TEXT SEGMENT: Begin

Johnson & Johnson (NYSE:JNJ) surprised investors with better-than-hoped-for top-line and bottom-line performance in the third quarter, and that news sent shares soaring on Tuesday. The company's revenue and profit growth were supported by acquisitions, but even after factoring out the positive impact of deals, the financial results were still impressive. Here's what's behind J&J's strong quarter and what the future may have in store for this Dividend Aristocrat.
Digging into the details
Johnson & Johnson markets consumer goods, pharmaceuticals, and medical devices, and in the third quarter, sales in each of these segments were higher than Q3 2016.
Revenue from consumer-goods brands, including Band-Aid and Aveeno, grew 2.9% year over year to $3.3 billion while medical-device revenue increased 7.1% to $6.6 billion. Pharmaceuticals revenue, which represents nearly 50% of sales, increased 15.4% to $9.7 billion.
Currency tailwinds explain a big chunk of the company's consumer-goods growth. Remove the benefit associated with converting overseas sales back into dollars last quarter, and we end up with 1.6% growth, which is more in line with what investors should expect from J&J's mature product-line up.

TEXT SEGMENT: End
SUPPLIED INFORMATION: Begin

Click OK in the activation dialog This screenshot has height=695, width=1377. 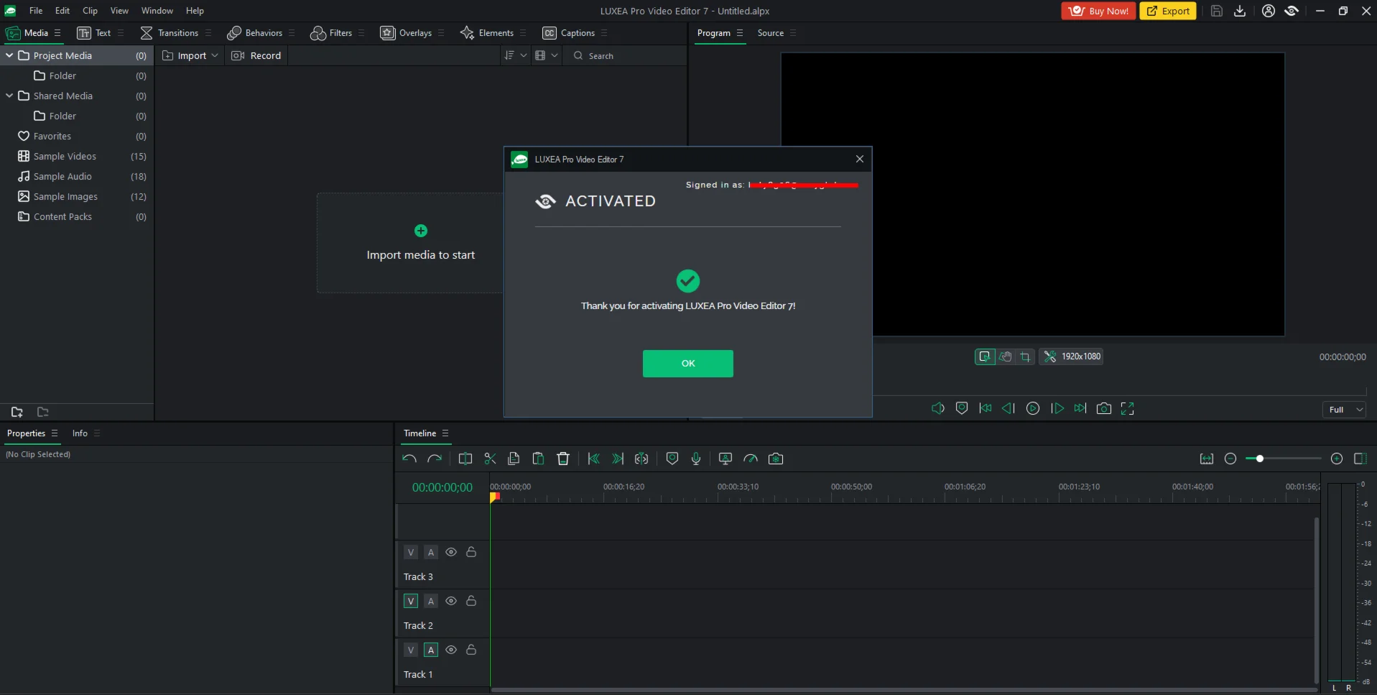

SUPPLIED INFORMATION: End
SUPPLIED INFORMATION: Begin

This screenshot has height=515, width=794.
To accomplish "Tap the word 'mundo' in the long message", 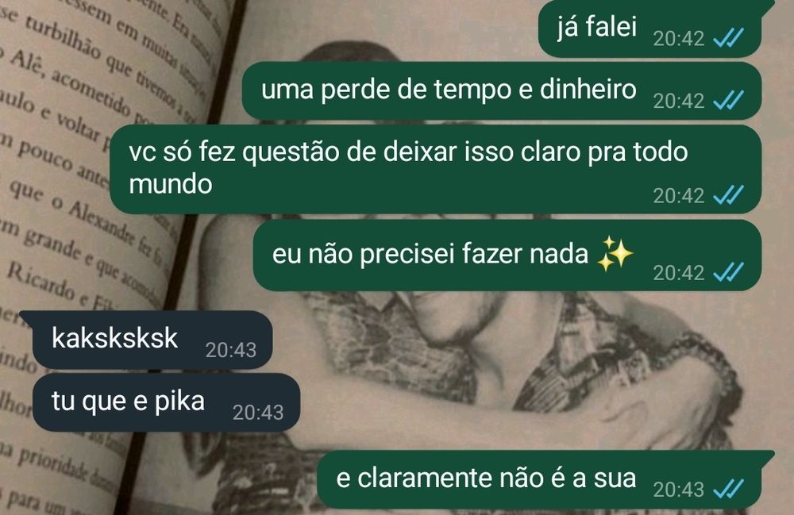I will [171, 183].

SUPPLIED INFORMATION: End

* [APPLY WHAT YOU READ]:
A - Please return the part of the Johnson & Johnson article that begins at the words "Currency tailwinds explain" and stops after "mature product-line up.".
B - According to the Johnson & Johnson article, by what percentage did pharmaceuticals revenue increase in the third quarter?
The rows were drawn from a different source than the Johnson & Johnson article.

* [YOUR RESPONSES]:
A -
Currency tailwinds explain a big chunk of the company's consumer-goods growth. Remove the benefit associated with converting overseas sales back into dollars last quarter, and we end up with 1.6% growth, which is more in line with what investors should expect from J&J's mature product-line up.

B - 15.4%